Dentro da rígida estrutura política estadunidense, na qual ou todos os imigrantes são retiradas à força do país ou são mortos, Theo, personagem de Clive Owen, atira-se obstinadamente à tentativa hercúlea de levar Kee, a jovem grávida, até o local onde ela será tratada com todos os cuidados necessários e ainda poderá dar chance para as esperanças de que o mundo simplesmente não acabe. Eu tenho a impressão de que Clive Owen vem interpretando o mesmo personagem - apenas o nome que muda - há um longo tempo, salvo em Closer, em que enão precisa correr para salvar alguém. O ator é bastante convincente nesse papel, mas certamente lhe falta alguma versatilidade; acho que seria interessante vê-lo de outra maneira, talvez mais submisso à situação, menos herói. Mas enquanto continuar convencendo assim, melhor para nós. Julianne Morre poderia ter sido bem mais aproveitada. Sua participação resume-se a poucas falas e um tiro que logo nos primeiro trintas minutos de filme a mata. Se Clive Owen combinou bem com Natalie Portman e Julia Roberts, por que não haveria de combinar também com Julianne Morre a fim de desenvolver melhor o reatar da relação entre os personagens? Mas, mesmo que tenham optado por fazer de outro jeito, a atriz marca presença e garante boas, porém pequenas, cenas.

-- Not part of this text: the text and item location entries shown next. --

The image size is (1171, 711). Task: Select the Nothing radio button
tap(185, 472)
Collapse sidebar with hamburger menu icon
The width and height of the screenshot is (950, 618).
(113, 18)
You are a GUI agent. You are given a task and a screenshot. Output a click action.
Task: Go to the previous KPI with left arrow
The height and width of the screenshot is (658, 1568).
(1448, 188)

O ápice do filme está numa das cenas finais, quando há aquele momento fotográfico no qual todos param. Quem assistiu ou quem for assistir sabe (ou saberá) a qual cena me refiro. É nesse momento que percebemos que valeu a pena ter-lhe visto. Então, eu recomendo que assistam a esse filme. Não o façam, porém, se quiserem bastante diversão, pois este é um filme para ser observado com atenção, registrando alguns momentos (que certamente virão a ser copiados daqui a alguns anos).

3 opiniões:

Matheus Pannebecker disse...

Eu amo esse filme! E fico impressionado como ele foi subestimado na época de seu lançamento. O Alfonso Cuarón poderia ter sido facilmente indicado ao Oscar do diretor por seu excepcional trabalho nesse filme!

Carlos Augusto Matos disse...

Gostei deste filme... Faz tempo que vi, mas gostei muito...

Abração...

Cristiano Contreiras disse...

Preciso rever, lembro que o filme mexeu bastante comigo. Parabéns pelo texto analítico!